Zmarł biegacz górski i medalista Jan Wydra
Do tej niewyobrażalnej tragedii doszło pod koniec stycznia tego roku. Wówczas biegacz górski Jan Wydra zginął potrącony przez samochód. Sportowiec poruszał się prawidłowo w obszarze niezabudowanym, lewą stroną drogi, posiadając elementy odblaskowe. Niestety, przybyli na miejsce zdarzenia ratownicy medyczni, mimo intensywnej walki nie byli w stanie uratować jego życia. Jan Wydra miał 49 lat. Osierocił żonę i dwójkę dzieci. Na koncie miał zwycięstwa w takich imprezach jak Międzynarodowy Bieg po Ziemi Makowskiej, czy w Biegu Górskim Pamięci Wojtka Pazdura. Ponadto był medalistą mistrzostw Polski i zwycięzcą m.in. Krynickiej Setki. W mediach społecznościowych przyjaciele i sportowcy pożegnali go pełnymi wzruszenia słowami.

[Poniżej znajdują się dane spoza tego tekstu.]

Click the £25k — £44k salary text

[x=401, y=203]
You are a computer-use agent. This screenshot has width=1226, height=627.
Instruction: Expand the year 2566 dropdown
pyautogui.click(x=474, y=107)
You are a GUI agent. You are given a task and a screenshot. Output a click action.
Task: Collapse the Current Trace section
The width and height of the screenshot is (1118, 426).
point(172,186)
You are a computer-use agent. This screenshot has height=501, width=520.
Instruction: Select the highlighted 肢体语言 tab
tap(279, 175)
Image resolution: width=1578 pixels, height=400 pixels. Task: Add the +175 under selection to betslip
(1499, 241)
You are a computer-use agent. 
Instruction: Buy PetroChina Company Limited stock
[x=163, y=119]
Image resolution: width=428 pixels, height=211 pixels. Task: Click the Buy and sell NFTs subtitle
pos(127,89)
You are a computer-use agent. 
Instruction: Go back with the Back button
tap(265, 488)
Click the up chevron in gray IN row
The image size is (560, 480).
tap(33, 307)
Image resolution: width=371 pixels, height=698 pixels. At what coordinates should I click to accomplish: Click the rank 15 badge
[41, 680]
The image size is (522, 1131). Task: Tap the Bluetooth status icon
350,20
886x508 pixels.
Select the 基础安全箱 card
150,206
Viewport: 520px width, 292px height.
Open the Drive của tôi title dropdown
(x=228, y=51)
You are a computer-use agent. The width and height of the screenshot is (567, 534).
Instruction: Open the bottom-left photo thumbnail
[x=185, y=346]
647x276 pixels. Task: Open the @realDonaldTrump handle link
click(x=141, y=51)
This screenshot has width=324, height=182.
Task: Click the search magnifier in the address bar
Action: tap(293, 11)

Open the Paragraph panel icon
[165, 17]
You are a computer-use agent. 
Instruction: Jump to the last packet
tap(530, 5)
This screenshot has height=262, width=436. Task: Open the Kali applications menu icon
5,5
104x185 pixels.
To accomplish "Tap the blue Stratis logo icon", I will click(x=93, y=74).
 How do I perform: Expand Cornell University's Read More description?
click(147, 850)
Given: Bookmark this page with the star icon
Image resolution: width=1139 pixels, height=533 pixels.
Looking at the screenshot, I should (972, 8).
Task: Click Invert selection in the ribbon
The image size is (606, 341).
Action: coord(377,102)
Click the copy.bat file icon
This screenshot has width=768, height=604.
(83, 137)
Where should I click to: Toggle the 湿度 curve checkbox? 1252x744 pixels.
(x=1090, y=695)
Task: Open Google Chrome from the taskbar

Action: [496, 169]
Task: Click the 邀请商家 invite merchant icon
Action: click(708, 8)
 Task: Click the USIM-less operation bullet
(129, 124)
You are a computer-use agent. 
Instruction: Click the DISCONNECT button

— Niestety mamy przykrą wiadomość. Wczoraj wieczorem podczas treningu biegowego, został potrącony przez samochód legenda biegów Pan Jan Wydra. Mimo wysiłku ratowników, by przywrócić funkcje życiowe, Janek zmarł. Wielokrotnie startował w Biegu Lucka. Jeszcze dwa dni temu biegał trasę serduszkową dla WOŚP — czytamy na facebookowym profilu "Bieg Lucka Chorążego".
Trwa zbiórka pieniędzy na rzecz zmarłego Jana Wydry
Najbliżsi przyjaciele Jana Wydry postanowili wspomóc rodzinę zmarłego. Za pośrednictwem fundacji Nadzieja w Nas utworzono zbiórkę pieniędzy, które zostaną przekazane na wsparcie żony i dzieci biegacza. Jej autorzy podkreślają, że sportowiec był bardzo zaangażowany we wsparcie lokalnej społeczności i teraz chcą, aby całe okazane przez niego dobro wróciło do jego rodziny. Zbiórkę pieniędzy znajdziecie pod tym linkiem.
— Jan Wydra nie tylko sam osiągał wielkie sukcesy, ale również dzielił się swoją wiedzą i doświadczeniem. Był mentorem, trenerem i inspiracją dla wielu młodych sportowców — czytamy w opisie zbiórki. — Straciliśmy wyjątkowego człowieka, ale jego duch walki, życzliwość i pasja na zawsze pozostaną w naszej pamięci. Dziś my możemy pomóc jego rodzinie, która nagle znalazła się w trudnej sytuacji. Każda, nawet najmniejsza wpłata, będzie ogromnym wsparciem dla żony i dzieci Jana — dodali autorzy zbiórki.